- WRITTEN REQUEST:
Convert the lines below, starting at the line containing "Screen dimensions: 445x422" and running through the last line, into a JSON list of strings with one string per line. Skip blank lines and leave the pictures out.

- DATASET EXTRACT:

►

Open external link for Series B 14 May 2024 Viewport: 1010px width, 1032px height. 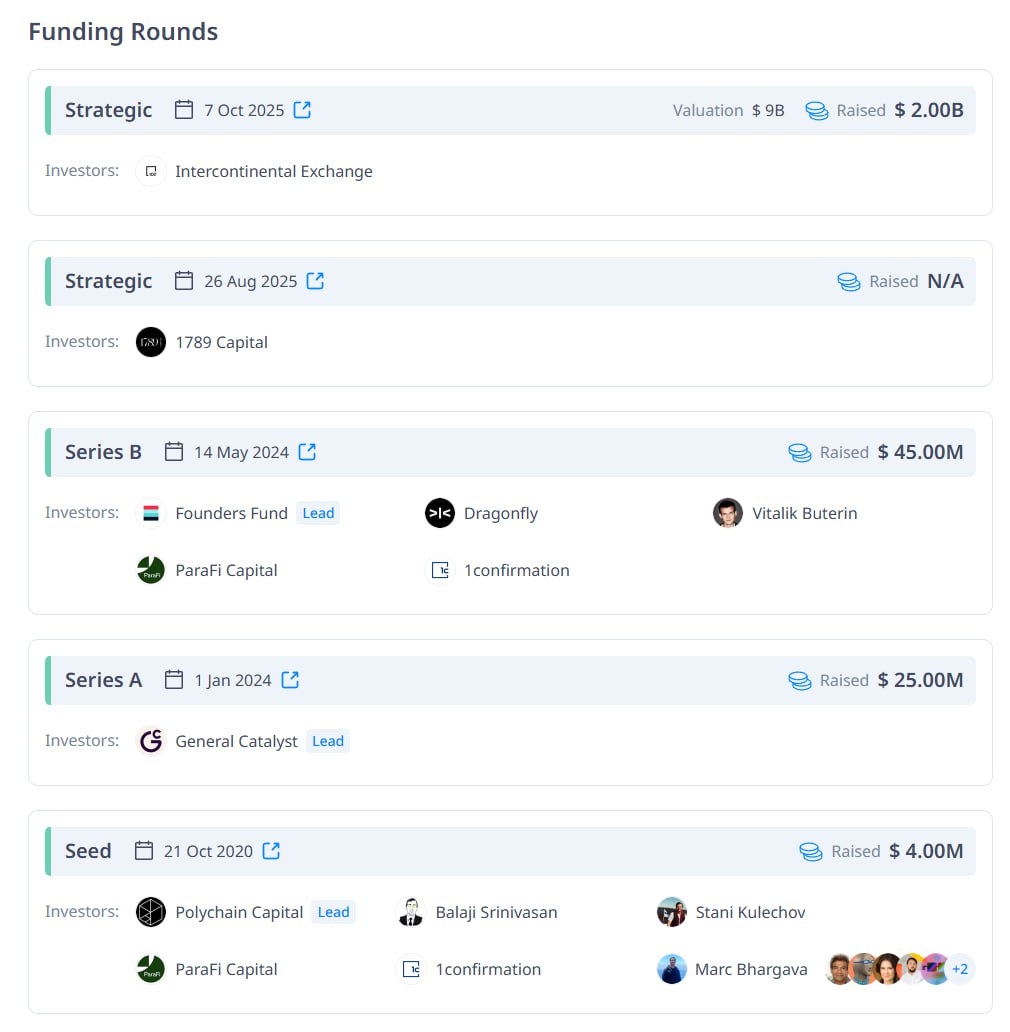tap(307, 452)
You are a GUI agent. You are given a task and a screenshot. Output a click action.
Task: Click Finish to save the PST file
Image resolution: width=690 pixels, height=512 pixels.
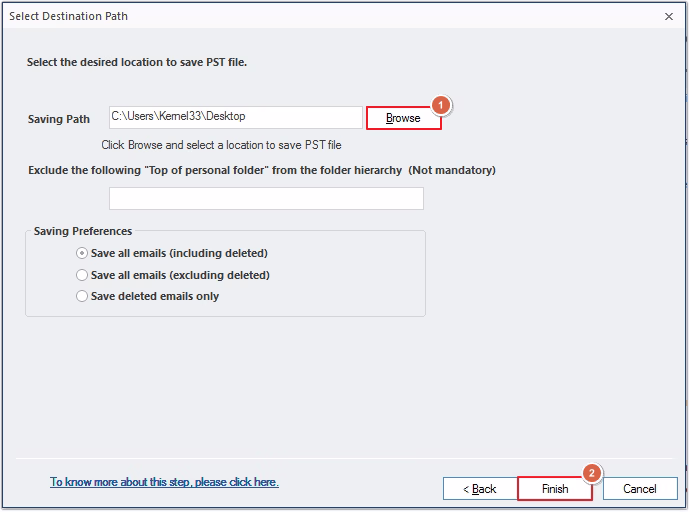pyautogui.click(x=555, y=489)
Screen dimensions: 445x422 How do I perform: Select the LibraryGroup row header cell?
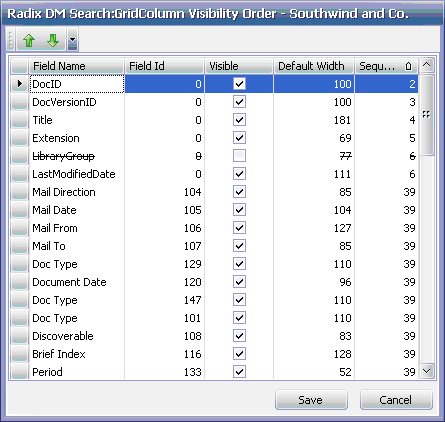point(19,156)
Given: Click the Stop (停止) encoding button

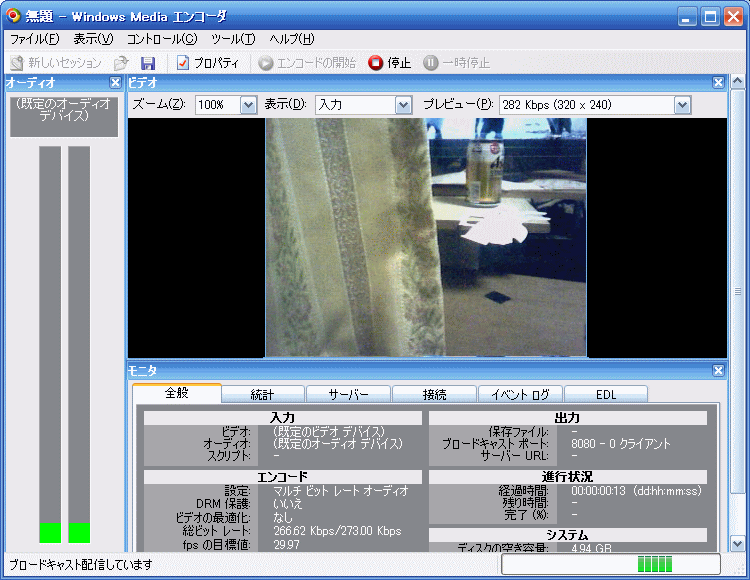Looking at the screenshot, I should point(389,63).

◄

- THE ANSWER:
[
  "Screen dimensions: 445x422 How do I perform: Select the LibraryGroup row header cell?",
  "point(19,156)",
  "Given: Click the Stop (停止) encoding button",
  "Looking at the screenshot, I should point(389,63)."
]